Nevertheless, given that the RNA editing competition, especially Korro,
now claim much higher (preclinical) editing values for alpha-1, Wave may have a hard time
competing in the long-term with WVE-006 and should develop a more potent
next-gen candidate alongside WVE-006.
30% editing
puts WVE-006 more into the range of the SZ genotype (instead of the stated MZ
goal). SZ is still significantly less pathogenic than ZZ and now appears to be Wave's newly stated goal. However, it should be inadequate when
addressing the liver manifestation of AATD, especially if treatment were to be
started at F2 fibrosis stage or later.
By
contrast, one-time DNA base editing competitor BEAM-302 has a ~3x higher
editing efficiency than WVE-006, and a pristine safety profile. There is minor transient and very mild grade 1 liver enzyme elevations at
the go-forward 60mg dose, but nothing really of concern, especially at later timepoints. This not only
means that it addresses the lung manifestation of the disease, also
demonstrated by showing for the first time a near total suppression of
neutrophil elastase activity in the clinic, but with a ~85% Z-AAT knockdown likely also
liver disease. Reversing existing liver disease, as indicated by Fazirsiran (see below), is a slower process, but this is as close to a cure you can get for AATD, if not an outright cure if BEAM-302 were to be given in early adulthood.
It has to
be said that an 85% DNA base editing knockdown is not equivalent to a similar
knockdown value obtained with an RNAi medicine as BEAM-302 works digitally at the individual hepatocyte level versus a more uniform gene suppression expected for an RNA agent like Arrowhead's/Takeda's Fazirsiran (note: Fazirsiran’s knockdown is closer to 93% for 200mg).

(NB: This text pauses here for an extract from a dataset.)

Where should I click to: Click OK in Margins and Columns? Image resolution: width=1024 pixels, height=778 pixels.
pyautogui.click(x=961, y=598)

The digital nature of DNA base editing might actually work in favor of DNA editing as the lower doses
show how corrected hepatocytes start replacing diseased ones over time.
Beam
Therapeutics now needs to finish dosing an additional 50 subjects at 60mg,
mainly to beef up the safety database, before it can submit 302 for
accelerated approval. Wave Life Sciences by contrast needs to carefully consider how much it wants to invest in further developing
WVE-006 when its inhibinE candidate is
their most promising pipeline candidate with multiple possible applications and
development paths. FDA feedback expected
over the next month or two for 006 should provide more clarity.